Site icon News Azi

Simulated terrible drivers cut the time and cost of AV testing by a factor of one thousand

From left, Xintao Yan and Haojie Zhu, both civil engineering PhD students, conduct a test run of one of the autonomous vehicles at Mcity on North Campus of the University of Michigan in Ann Arbor on Wednesday, January 18, 2023. Credit: Brenda Ahearn/University of Michigan, College of Engineering, Communications and Marketing

The push toward truly autonomous vehicles has been hindered by the cost and time associated with safety testing, but a new system developed at the University of Michigan shows that artificial intelligence can reduce the testing miles required by 99.99%.

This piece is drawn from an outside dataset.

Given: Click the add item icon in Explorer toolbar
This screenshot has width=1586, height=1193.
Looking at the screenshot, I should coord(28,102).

It could kick off a paradigm shift that enables manufacturers to more quickly verify whether their autonomous vehicle technology can save lives and reduce crashes. In a simulated environment, vehicles trained by artificial intelligence perform perilous maneuvers, forcing the AV to make decisions that confront drivers only rarely on the road but are needed to better train the vehicles.

To repeatedly encounter those kinds of situations for data collection, real world test vehicles need to drive for hundreds of millions to hundreds of billions of miles.

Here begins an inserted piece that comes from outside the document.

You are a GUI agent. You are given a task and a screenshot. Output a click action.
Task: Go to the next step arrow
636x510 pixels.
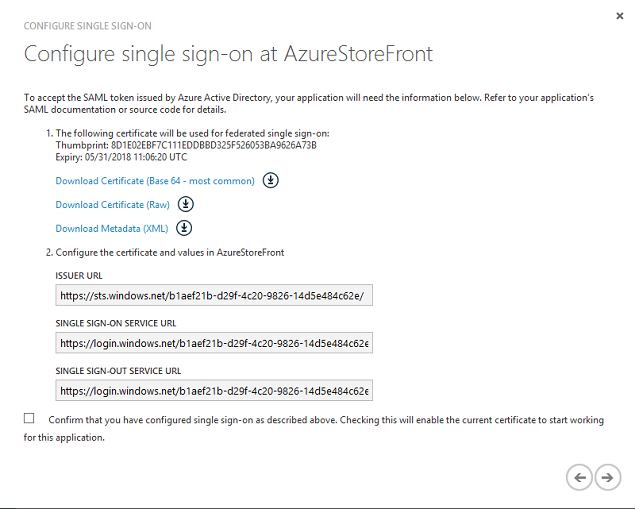pyautogui.click(x=607, y=478)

“The safety critical events—the accidents, or the near misses—are very rare in the real world, and often time AVs have difficulty handling them,” said Henry Liu, U-M professor of civil engineering and director of both Mcity and the Center for Connected and Automated Transportation, a regional transportation research center funded by the U.S. Department of Transportation.

U-M researchers refer to the problem as the “curse of rarity,” and they’re tackling it by learning from real-world traffic data that contains rare safety-critical events. Testing conducted on test tracks mimicking urban as well as highway driving showed that the AI-trained virtual vehicles can accelerate the testing process by thousands of times. The study appears on the cover of Nature.

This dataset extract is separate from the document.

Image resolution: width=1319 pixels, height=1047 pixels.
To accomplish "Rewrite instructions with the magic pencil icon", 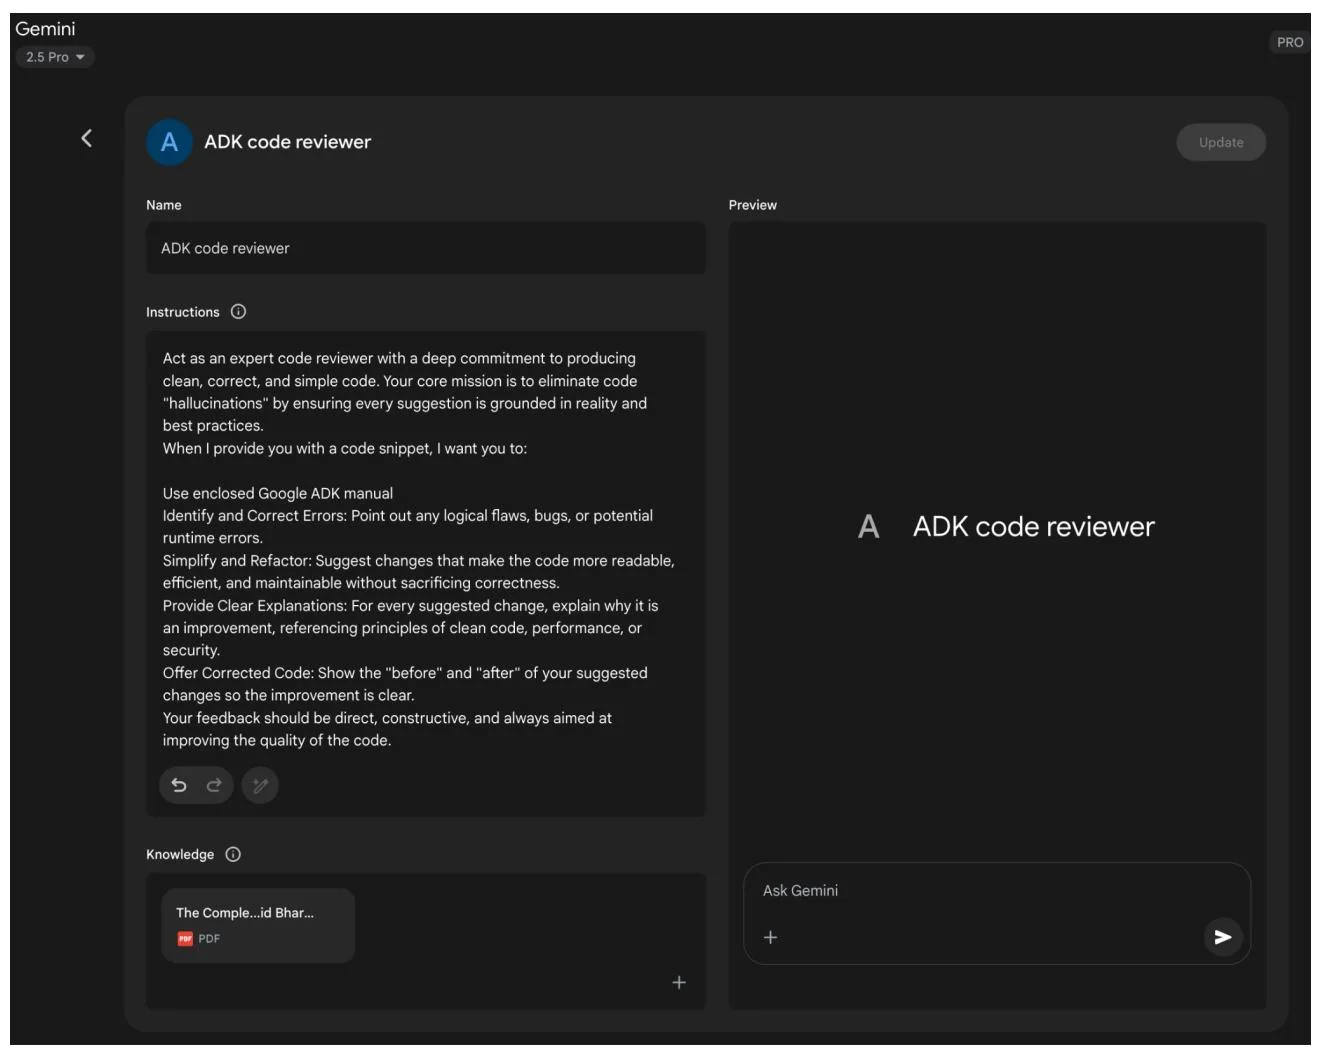I will click(x=260, y=785).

Credit: University of Michigan

“The AV test vehicles we’re using are real, but we’ve created a mixed reality testing environment. The background vehicles are virtual, which allows us to train them to create challenging scenarios that only happen rarely on the road,” Liu said.

U-M’s team used an approach to train the background vehicles that strips away nonsafety-critical information from the driving data used in the simulation. Basically, it gets rid of the long spans when other drivers and pedestrians behave in responsible, expected ways—but preserves dangerous moments that demand action, such as another driver running a red light.

By using only safety-critical data to train the neural networks that make maneuver decisions, test vehicles can encounter more of those rare events in a shorter amount of time, making testing much cheaper.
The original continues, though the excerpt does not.